Study text.
┌──

Legislative and Issue Update

Legislative and Issue Update

By David Higham

HORRY COUNTY GOVERNMENT / LOCAL ISSUES

Local Cases and Deaths: As of April 23, coronavirus cases (COVID-19) in Horry County has reached at least 190, with 1,357 possible cases in the county, according to the state health department. There have been 12 area deaths due to the virus. (Myrtle Beach Online 4/23/20)

Pandemic Devastates Job Economy: Horry County has seen the highest unemployment claims of anywhere in the state since the coronavirus pandemic began. Since late March Horry County has had more than 40,000 initial claims filed. The county’s unemployment rate is estimated at 25 percent. (Myrtle Beach online 4/23/20; My Horry News 4/22/20))

County Budget: The Horry County Council has begun to hammer out the county budget that they say will be $51 million less than the spending plan they approved last year. “There’s going to be some serious, serious shortfalls,” Horry County Council Chairman Johnny Gardner said. (My Horry News 4/22/20)

Horry County to become a Second Amendment Sanctuary: The County Council passed an ordinance at its regular meeting on April 21 that states the county will oppose any state or federal law that council members believe violates the 2nd Amendment of the US Constitution (right to bear arms). (My Horry News 4/22/20)

Impact Fees: At the County Council’s budget meeting on April 17 members agreed that impact fees need more research and discussion. They agreed to hold a workshop on the subject later in the summer. The council’s interest in impact fees is to raise more revenue that can help offset the cost of the infrastructure and services needed to support new homes and businesses. (My Horry News 4/22/20)

STATE / SC LEGISLATURE

Governor Henry McMaster has ordered South Carolina’s K-12 Schools to Remain Closed the Rest of the School Year. Schools have been closed in the state since March 16. (Post and Courier, 4/23/2020) On April 20 the Governor lifted restrictions he placed weeks ago on some retail stores in the state, including those selling furniture, books, music, flowers, clothing and accessories, as well as department stores, sporting goods stores and flea markets. They can open at 20% capacity, or 5 people per 1,000 square feet. Local governments can still make their own rules about public beach access. (The State newspaper and Post and Courier newspaper 4/19/20; CNN 4/24/2020)

└──

Information shown.

┌──

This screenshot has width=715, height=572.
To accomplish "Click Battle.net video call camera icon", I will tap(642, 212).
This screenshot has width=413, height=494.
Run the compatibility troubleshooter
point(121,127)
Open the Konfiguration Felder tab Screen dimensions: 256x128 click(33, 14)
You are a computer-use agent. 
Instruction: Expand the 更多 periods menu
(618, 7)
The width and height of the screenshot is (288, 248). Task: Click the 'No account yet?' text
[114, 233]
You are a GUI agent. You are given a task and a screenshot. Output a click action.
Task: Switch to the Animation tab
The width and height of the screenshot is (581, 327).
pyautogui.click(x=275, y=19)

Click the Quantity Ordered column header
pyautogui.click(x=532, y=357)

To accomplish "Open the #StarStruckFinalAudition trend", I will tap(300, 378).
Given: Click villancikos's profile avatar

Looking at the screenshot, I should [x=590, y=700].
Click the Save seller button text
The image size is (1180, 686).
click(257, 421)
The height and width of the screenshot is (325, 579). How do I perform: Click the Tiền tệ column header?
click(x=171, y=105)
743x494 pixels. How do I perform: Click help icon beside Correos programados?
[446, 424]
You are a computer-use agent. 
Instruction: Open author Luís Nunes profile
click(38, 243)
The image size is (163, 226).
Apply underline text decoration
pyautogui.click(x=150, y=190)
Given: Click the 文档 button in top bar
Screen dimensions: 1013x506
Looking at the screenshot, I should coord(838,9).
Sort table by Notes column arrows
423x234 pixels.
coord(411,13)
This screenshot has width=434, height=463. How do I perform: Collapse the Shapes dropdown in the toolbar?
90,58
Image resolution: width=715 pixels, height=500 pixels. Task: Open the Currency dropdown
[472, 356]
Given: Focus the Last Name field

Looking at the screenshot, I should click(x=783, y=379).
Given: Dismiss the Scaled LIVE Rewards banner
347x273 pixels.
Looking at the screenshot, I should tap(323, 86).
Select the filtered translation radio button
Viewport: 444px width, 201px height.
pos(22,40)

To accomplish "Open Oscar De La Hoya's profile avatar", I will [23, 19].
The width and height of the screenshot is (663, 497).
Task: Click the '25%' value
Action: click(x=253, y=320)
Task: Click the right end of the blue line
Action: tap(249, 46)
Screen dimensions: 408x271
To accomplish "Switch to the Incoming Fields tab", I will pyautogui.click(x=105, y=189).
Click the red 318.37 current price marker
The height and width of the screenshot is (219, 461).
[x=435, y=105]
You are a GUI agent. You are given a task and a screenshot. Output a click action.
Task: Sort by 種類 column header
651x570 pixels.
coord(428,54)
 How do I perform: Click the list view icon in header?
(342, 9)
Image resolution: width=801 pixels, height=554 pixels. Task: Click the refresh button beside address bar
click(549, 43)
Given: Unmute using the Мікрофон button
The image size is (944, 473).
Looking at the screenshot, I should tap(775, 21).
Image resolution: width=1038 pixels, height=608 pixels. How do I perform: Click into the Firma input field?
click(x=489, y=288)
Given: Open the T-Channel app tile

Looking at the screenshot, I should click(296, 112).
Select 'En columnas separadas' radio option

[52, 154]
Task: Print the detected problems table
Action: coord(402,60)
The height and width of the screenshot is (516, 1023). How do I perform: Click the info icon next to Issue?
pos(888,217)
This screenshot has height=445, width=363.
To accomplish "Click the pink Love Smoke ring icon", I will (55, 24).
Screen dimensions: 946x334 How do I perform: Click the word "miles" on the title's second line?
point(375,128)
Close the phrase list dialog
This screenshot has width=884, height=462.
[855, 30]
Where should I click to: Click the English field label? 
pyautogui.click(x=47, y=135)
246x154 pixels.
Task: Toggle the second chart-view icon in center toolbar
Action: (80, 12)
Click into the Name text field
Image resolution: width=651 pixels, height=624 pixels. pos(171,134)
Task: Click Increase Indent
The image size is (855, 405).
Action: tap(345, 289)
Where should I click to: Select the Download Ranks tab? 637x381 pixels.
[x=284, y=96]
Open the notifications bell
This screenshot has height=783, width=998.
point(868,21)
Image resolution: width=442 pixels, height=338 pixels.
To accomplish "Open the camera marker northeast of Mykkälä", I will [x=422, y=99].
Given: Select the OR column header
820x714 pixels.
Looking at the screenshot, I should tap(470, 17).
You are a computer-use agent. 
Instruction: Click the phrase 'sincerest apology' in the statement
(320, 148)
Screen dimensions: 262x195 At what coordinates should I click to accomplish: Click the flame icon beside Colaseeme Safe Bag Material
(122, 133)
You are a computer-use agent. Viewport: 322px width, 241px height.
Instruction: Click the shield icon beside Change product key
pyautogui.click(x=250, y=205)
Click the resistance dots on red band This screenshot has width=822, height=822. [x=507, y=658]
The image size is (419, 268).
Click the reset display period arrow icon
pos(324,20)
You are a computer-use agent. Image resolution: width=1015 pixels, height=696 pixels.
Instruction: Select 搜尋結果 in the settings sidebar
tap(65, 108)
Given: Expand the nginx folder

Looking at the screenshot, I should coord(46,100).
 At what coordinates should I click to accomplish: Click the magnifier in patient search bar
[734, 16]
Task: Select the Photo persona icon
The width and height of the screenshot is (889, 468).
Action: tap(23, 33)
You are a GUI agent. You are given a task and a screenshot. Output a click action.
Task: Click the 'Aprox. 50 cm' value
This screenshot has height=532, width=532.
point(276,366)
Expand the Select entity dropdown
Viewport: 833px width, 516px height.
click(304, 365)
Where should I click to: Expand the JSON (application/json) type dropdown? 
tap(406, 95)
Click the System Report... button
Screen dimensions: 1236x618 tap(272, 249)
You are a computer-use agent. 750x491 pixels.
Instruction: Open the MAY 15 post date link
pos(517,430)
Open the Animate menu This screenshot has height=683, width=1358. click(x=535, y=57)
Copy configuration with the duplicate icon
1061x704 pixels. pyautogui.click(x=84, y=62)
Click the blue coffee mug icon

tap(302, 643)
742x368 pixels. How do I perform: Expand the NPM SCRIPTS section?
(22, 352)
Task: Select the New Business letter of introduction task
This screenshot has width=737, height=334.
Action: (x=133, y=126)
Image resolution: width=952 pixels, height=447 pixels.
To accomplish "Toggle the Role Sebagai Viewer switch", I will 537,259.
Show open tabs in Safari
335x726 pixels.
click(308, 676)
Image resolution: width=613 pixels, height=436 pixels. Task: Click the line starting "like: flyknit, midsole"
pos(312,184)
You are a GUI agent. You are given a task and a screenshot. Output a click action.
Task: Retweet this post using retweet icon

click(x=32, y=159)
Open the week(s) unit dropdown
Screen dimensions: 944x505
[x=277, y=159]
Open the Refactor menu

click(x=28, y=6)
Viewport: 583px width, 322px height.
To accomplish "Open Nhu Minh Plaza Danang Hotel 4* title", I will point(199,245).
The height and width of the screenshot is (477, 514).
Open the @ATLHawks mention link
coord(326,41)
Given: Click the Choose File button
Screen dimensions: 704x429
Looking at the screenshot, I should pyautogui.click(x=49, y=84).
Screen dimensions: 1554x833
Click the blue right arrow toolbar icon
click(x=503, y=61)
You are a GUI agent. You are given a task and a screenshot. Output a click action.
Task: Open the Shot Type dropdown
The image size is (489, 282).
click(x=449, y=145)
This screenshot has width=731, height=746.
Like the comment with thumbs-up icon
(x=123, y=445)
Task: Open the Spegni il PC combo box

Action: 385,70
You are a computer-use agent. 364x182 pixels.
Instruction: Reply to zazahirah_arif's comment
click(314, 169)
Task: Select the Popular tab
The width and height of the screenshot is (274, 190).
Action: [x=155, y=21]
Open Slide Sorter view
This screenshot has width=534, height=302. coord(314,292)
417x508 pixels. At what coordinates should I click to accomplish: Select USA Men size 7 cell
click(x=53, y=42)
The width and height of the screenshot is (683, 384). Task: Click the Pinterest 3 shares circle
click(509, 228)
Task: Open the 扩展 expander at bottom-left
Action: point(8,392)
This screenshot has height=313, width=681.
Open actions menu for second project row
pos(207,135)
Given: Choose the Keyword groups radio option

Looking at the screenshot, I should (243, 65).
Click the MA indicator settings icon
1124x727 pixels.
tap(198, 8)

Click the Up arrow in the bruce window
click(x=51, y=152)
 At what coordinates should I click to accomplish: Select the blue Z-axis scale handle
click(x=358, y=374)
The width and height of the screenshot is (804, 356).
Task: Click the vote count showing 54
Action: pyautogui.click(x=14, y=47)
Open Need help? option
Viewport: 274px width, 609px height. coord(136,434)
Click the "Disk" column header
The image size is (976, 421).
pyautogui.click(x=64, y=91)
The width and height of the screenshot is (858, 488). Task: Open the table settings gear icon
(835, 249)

└──

Task details.
Translate this sentence from the Horry County update into Spanish: "They agreed to hold a workshop on the subject later in the summer." Nothing in the records is needed here.

Exercise response.
Acordaron celebrar un taller sobre el tema más adelante en el verano.